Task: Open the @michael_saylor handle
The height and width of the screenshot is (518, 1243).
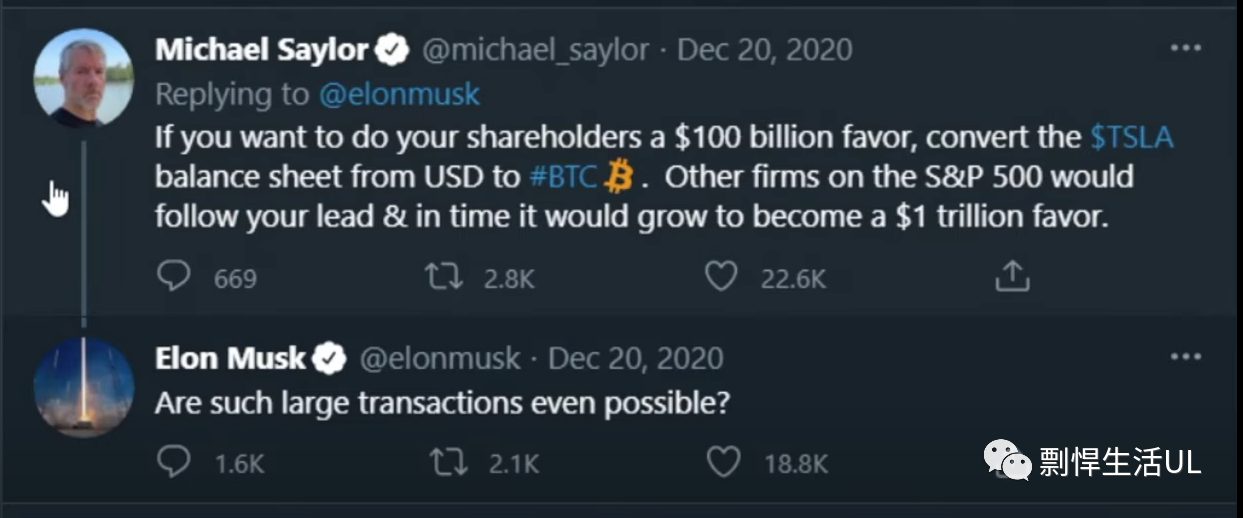Action: click(536, 50)
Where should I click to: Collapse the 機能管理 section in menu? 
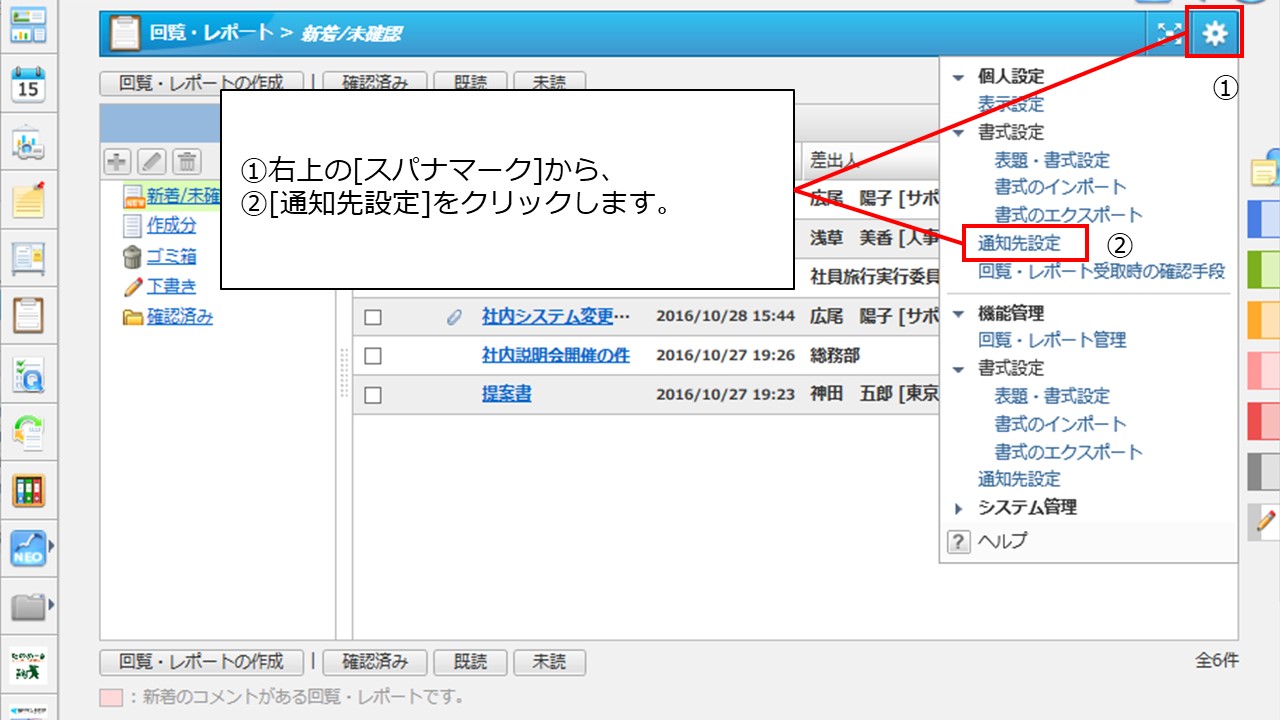click(959, 314)
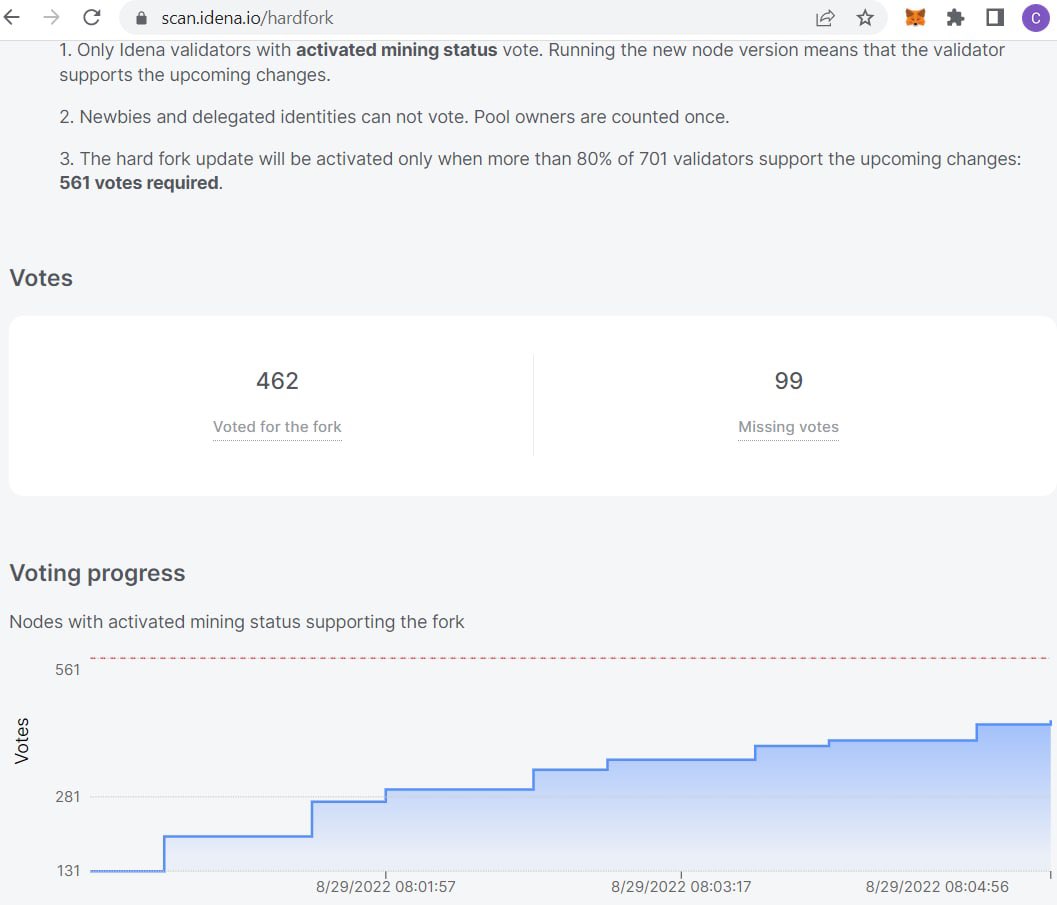Image resolution: width=1057 pixels, height=905 pixels.
Task: Click the browser back arrow
Action: [x=12, y=17]
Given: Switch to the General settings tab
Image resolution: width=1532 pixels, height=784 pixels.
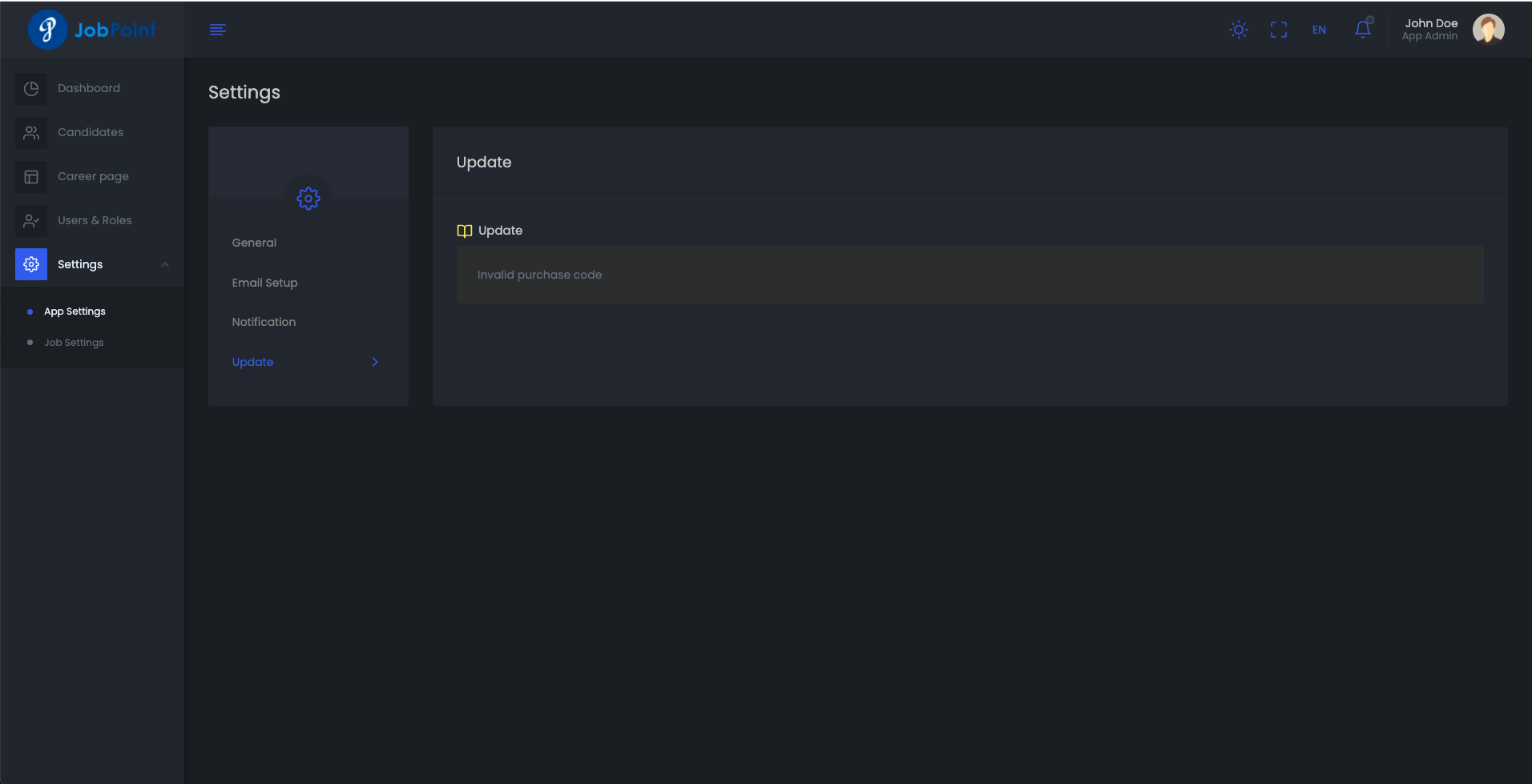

**WHAT NEEDS TO BE DONE**
Repeat the listing exactly, pictures excluded.

**EXERCISE ANSWER**
Task: Open the @michael_saylor handle
The height and width of the screenshot is (518, 1243).
Action: click(536, 50)
Where should I click to: Collapse the 機能管理 section in menu? 
click(959, 314)
Image resolution: width=1057 pixels, height=905 pixels.
Task: Click the browser back arrow
Action: [x=12, y=17]
Given: Switch to the General settings tab
Image resolution: width=1532 pixels, height=784 pixels.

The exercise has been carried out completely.